Qualcomm’s new Snapdragon X Elite CPU, code-named Oryon, could open the door to some impressive performance in Windows on ARM laptops.
Before Apple Silicon, ARM was generally regarded as a processor family that sacrificed performance for efficiency. Though it outsold x86 by a factor of around 1000, it was barely mentioned because, for the most part, an ARM processor was an ARM processor.
As ARM advanced its architecture to start incorporating hardware floating point units and later vector compute units, added 64-bit memory addressing, and GPUs, it started getting some attention. Companies such as Amazon and Google began developing custom ARM processors for their cloud data centers. Ampere famously developed a datacenter-optimized ARM processor with a core count to make AMD fans jealous. Fujitsu developed an in-house ARM design that formed the heart of the Fugaku supercomputer that retained the top spot in the world for five full years until finally outdone by the Cray/AMD Frontier and the nVidia 4-African elephant-sized GPU.
Of course, none of these are viable for personal computing due to price, volume, design, and features. None were designed with personal computing in mind.
When Apple introduced its first Apple Silicon, it was also the first ARM processor intended for use in a personal computer, fabricated at the semiconductor world leader in volume and technology. It also left Intel in the dust after Intel tripped over its ego and fell flat on its face.
While Apple Silicon doesn't hold a candle to the likes of a 64-core AMD ThreadRipper teamed with one (or four) Quadros, try stuffing that beast into a laptop, never mind running it on battery. With a huge battery, it might run for long enough to boot a Linux kernel.
Apple Silicon, however, can run on battery without throttling and still deliver a solid day's work, even doing relatively heavy tasks like editing video for an entire workday.
With that ecosystem, Apple clarified that ARM can do well in a personal computer and, even in some niches, compete with the stalwart x86.
When Apple's chief architect left Apple, he started Nuvia, which Qualcomm later acquired and since then has been running mainly under the radar. Now, four years later, Qualcomm is getting the Snapdragon X Elite, code-named Oryon, ready for market later this year, with an unveiling event last October. The benchmarks Qualcomm has released are impressive.
The Snapdragon X Elite has 12 single-threaded performance cores, an integrated DirectX 12.1 GPU, and a Qualcomm Hexagon AI inference processor and is manufactured in a TSMC N4 4nm fab.

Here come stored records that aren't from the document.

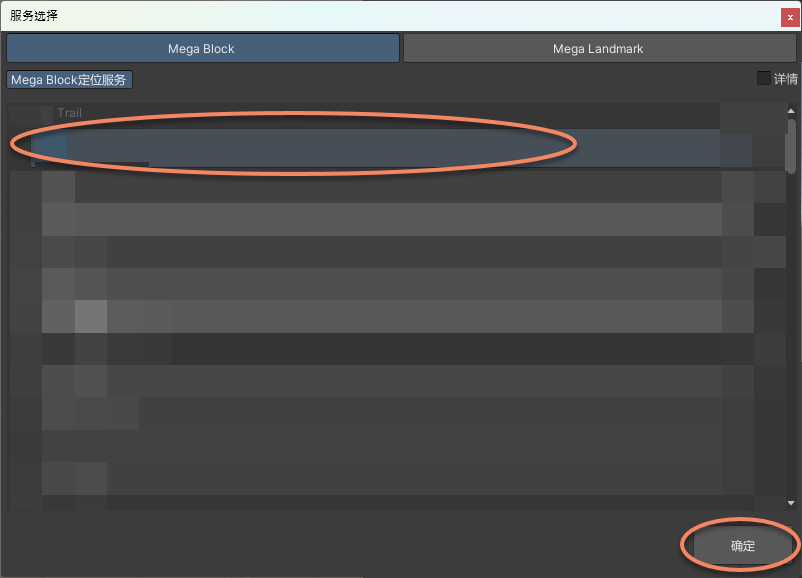Switch to the Mega Landmark tab

click(x=600, y=47)
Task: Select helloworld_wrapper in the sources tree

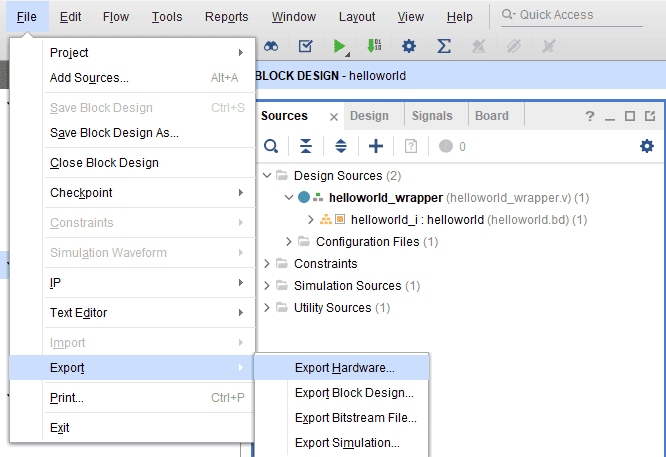Action: click(x=385, y=198)
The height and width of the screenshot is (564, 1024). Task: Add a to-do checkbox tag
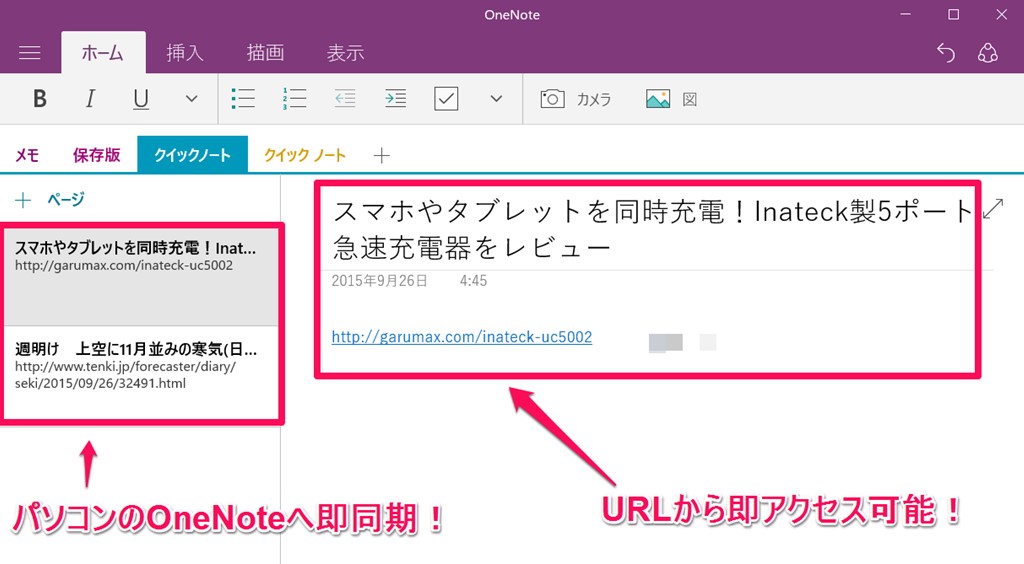446,99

Some early benchmarks show awe-inspiring performance from the Oryon.
That's promising, but performance is one of many impediments that have held back earlier ARM designs in the personal computing world. The other impediment has been software; the x86 translation overhead has not be kind to the already tepid performance ARM processors previously used for ultramobile Windows machines.
That might finally be changing also. Recently, Chrome commits started showing native builds for Windows on ARM. While Chrome is but one application, it's reinvigorated hopes that Microsoft is taking the Oryon as seriously as Qualcomm is, as well as Qualcomm's not yet disclosed OEM partners. The laptop designs Qualcomm demoed were anonymous but definitely premium, and the processor boasts some seriously premium features like PCIx4 and support for dual 120 Hz 4K displays, HDR10, H.264, HEVC, VP9, and even AV1 decoding.
The preliminary benchmarks look promising and competitive even if not leading the current mobile lineups. How well they'll fare by the time they come to market remains to be seen, but for the first Nuvia green field personal computing ARM processors, the Snapdragon X Elite looks like a serious contender.
Premium Snapdragon X Elite laptops are due to start shipping in another few months, hopefully with enough ARM native software to sing and give Intel, AMD, and Apple all some stiff competition to spice things up in the personal computing market and putting Windows on ARM front and center in the marketplace.